Coffee Curiosity

INFO 526 - Summer 2024 - Final Project

Evaluation of data recovered from coffee taste test
Author
Affiliation

Cristina Lafuente

School of Information, University of Arizona

Abstract

This study examines a group of people who participated in a taste test of coffee and their experience of coffee flavors. In the course of the taste test, the participants were asked to voluntarily fill out information about up to 4 coffees labeled A, B, C, and D as well as their demographics. For each coffee, the participant could score its acidity and bitterness, give it a score and finally choose their favorite if they had one. This revealed a lot of interesting data not the least of which was that people often rank acidity and bitterness of the same coffees differently. In order to better understand how people actually taste coffee, it is necessary to understand what contributes to the flavors of coffee. In their paper, Acids in coffee: A review of sensory measurements and meta-analysis of chemical composition, Yeager et al describe how the variety of different acids contained within the coffee beans contribute to the overall flavor profiles of, not only different roasts, but different species of beans and different brewing methods as well. They describe how, to human senses, the acids in coffee make up 5 - 11% of the mass of each bean and are the most significant contributor to quality and flavor of coffee with even small changes largely impacting flavor profiles. The acids are broken down into two main categories, organic acids (OAs) and chlorogenic acids (CGAs). 38 organic acids have been identified in beans with sucrose as the precursor in the green (unroasted) bean. During the roasting process, chemical reactions increase the organic acids (leading to higher organic acids in darker roasted coffees and lower sucrose levels). There have been over 30 CGAs (broken down into several other categories) identified as well. In its raw state, these contribute to the acidity of coffee but as it is roasted, they breakdown and contribute to the bitter flavor of coffee. As noted by Yeager et al, there are no universally recognized thresholds for which roast belongs to which category which can complicate efforts to determine how people experience different roasts and flavors in addition to individual differences in quantifying flavor and simply different palates.

###

*What to do*.
A – List the letter labels given to the coffees in the coffee taste test abstract.
B – Answer these questions from the coffee taste test abstract, one answer per line with matching markers:
(i) What percentage of each bean's mass do the acids in coffee make up?
(ii) How many organic acids have been identified in coffee beans?
(iii) With which school and university is Cristina Lafuente affiliated?
C – Carry the coffee taste test abstract forward from its final sentence.

*Given information*.
###

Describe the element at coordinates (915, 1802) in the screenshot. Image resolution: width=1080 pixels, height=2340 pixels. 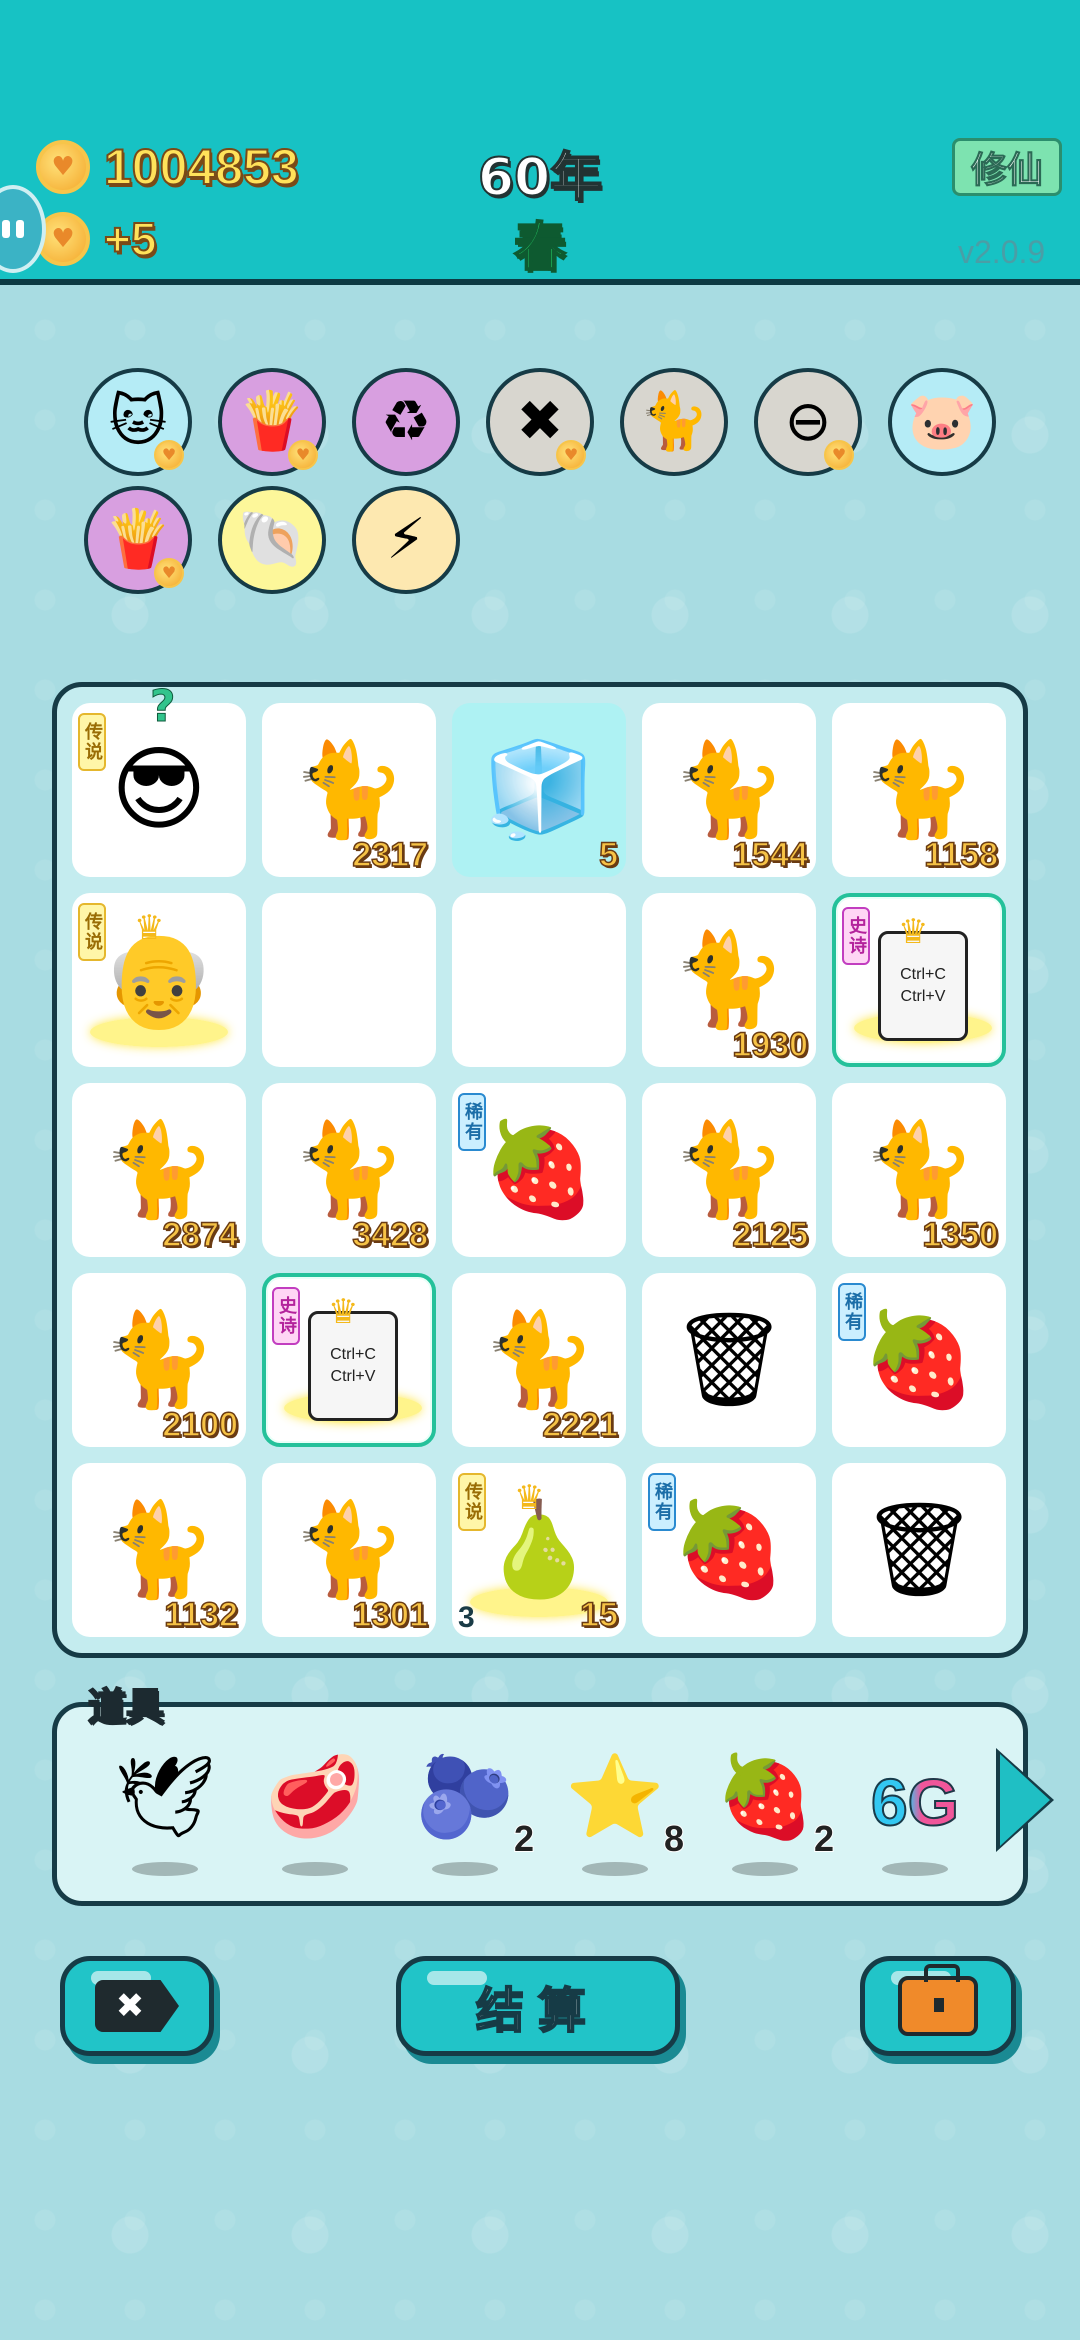
I see `item-6g-label: 6G` at that location. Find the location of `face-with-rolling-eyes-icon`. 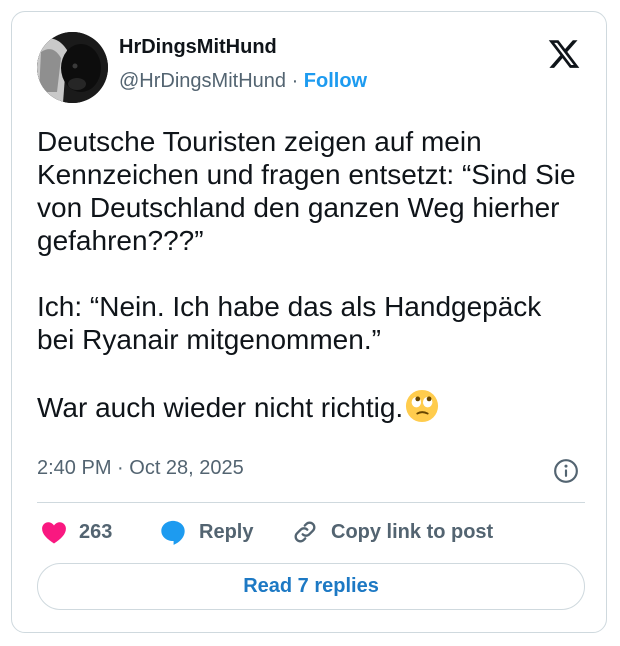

###

*Exercise answers*.
A – A, B, C, D

B –
(i) 5 - 11%
(ii) 38
(iii) School of Information, University of Arizona

C –
Introduction

The data

There are three different datasets from 2 sources. The Coffee Taste Test Data was compiled by a data blogger named Robert McKeon Aloe after the “Great American Coffee Taste Test” on YouTube when viewers filled out a survey about 4 coffees they had consumed. The data was voluntary and consumers of the coffees were not compelled to fill in all spaces or try all coffees so there are many NA entries but they did collect a lot of data from the viewers on both their tastes as well as demographics which makes this a great dataset. The columns contained within this dataset are:

 [1] "submission_id"                "age"                         
 [3] "cups"                         "where_drink"                 
 [5] "brew"                         "brew_other"                  
 [7] "purchase"                     "purchase_other"              
 [9] "favorite"                     "favorite_specify"            
[11] "additions"                    "additions_other"             
[13] "dairy"                        "sweetener"                   
[15] "style"                        "strength"                    
[17] "roast_level"                  "caffeine"                    
[19] "expertise"                    "coffee_a_bitterness"         
[21] "coffee_a_acidity"             "coffee_a_personal_preference"
[23] "coffee_a_notes"               "coffee_b_bitterness"         
[25] "coffee_b_acidity"             "coffee_b_personal_preference"
[27] "coffee_b_notes"               "coffee_c_bitterness"         
[29] "coffee_c_acidity"             "coffee_c_personal_preference"
[31] "coffee_c_notes"               "coffee_d_bitterness"         
[33] "coffee_d_acidity"             "coffee_d_personal_preference"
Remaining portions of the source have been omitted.